[Opening Records section]

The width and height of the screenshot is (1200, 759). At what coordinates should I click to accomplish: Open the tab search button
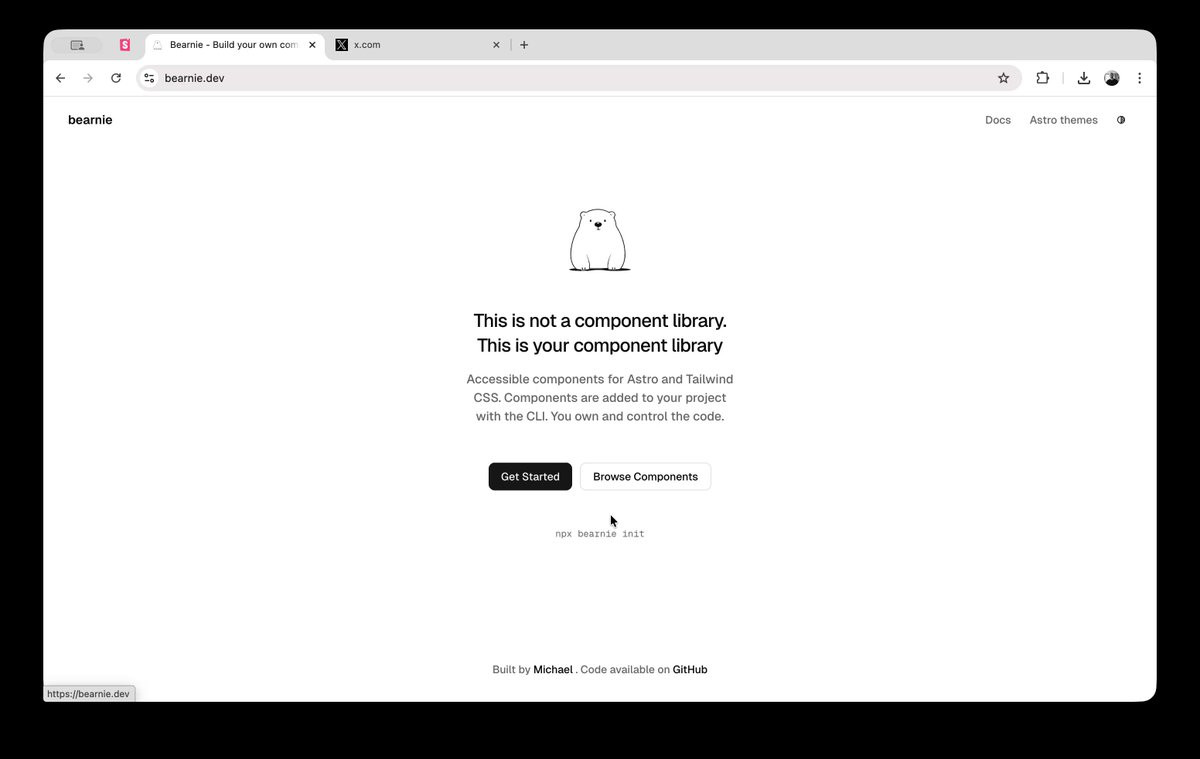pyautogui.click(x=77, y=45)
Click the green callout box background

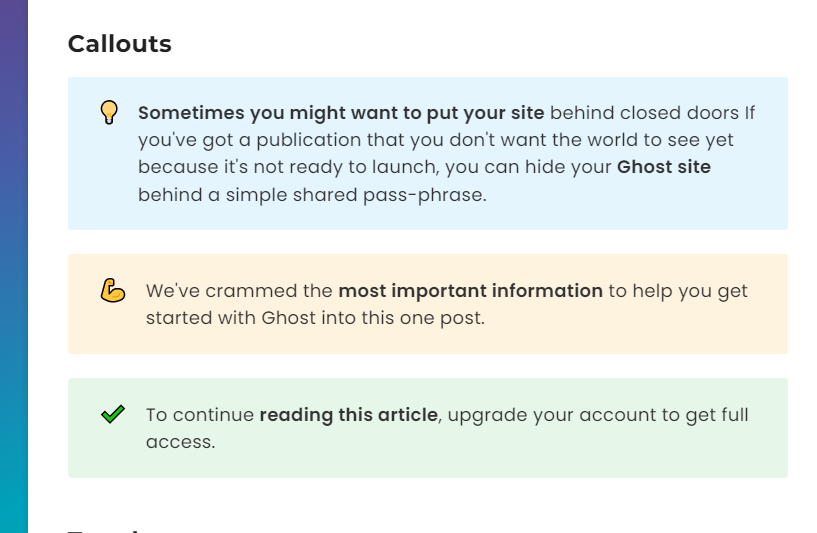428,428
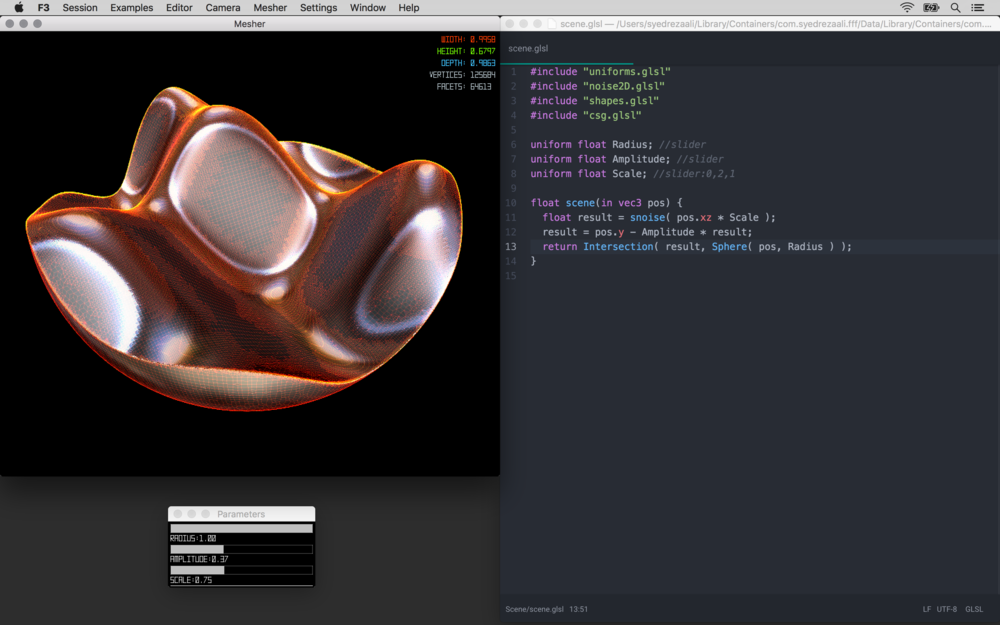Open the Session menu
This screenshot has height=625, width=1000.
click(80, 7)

[Closing Records section]

:: Instructions to follow ::
Please transcribe all of the entries exactly and omit any picture they hold.

:: Answer section ::
The width and height of the screenshot is (1200, 759). At what coordinates should I click to accomplish: Open the tab search button
pyautogui.click(x=77, y=45)
Click the green callout box background

428,428
Open the Session menu
This screenshot has height=625, width=1000.
click(80, 7)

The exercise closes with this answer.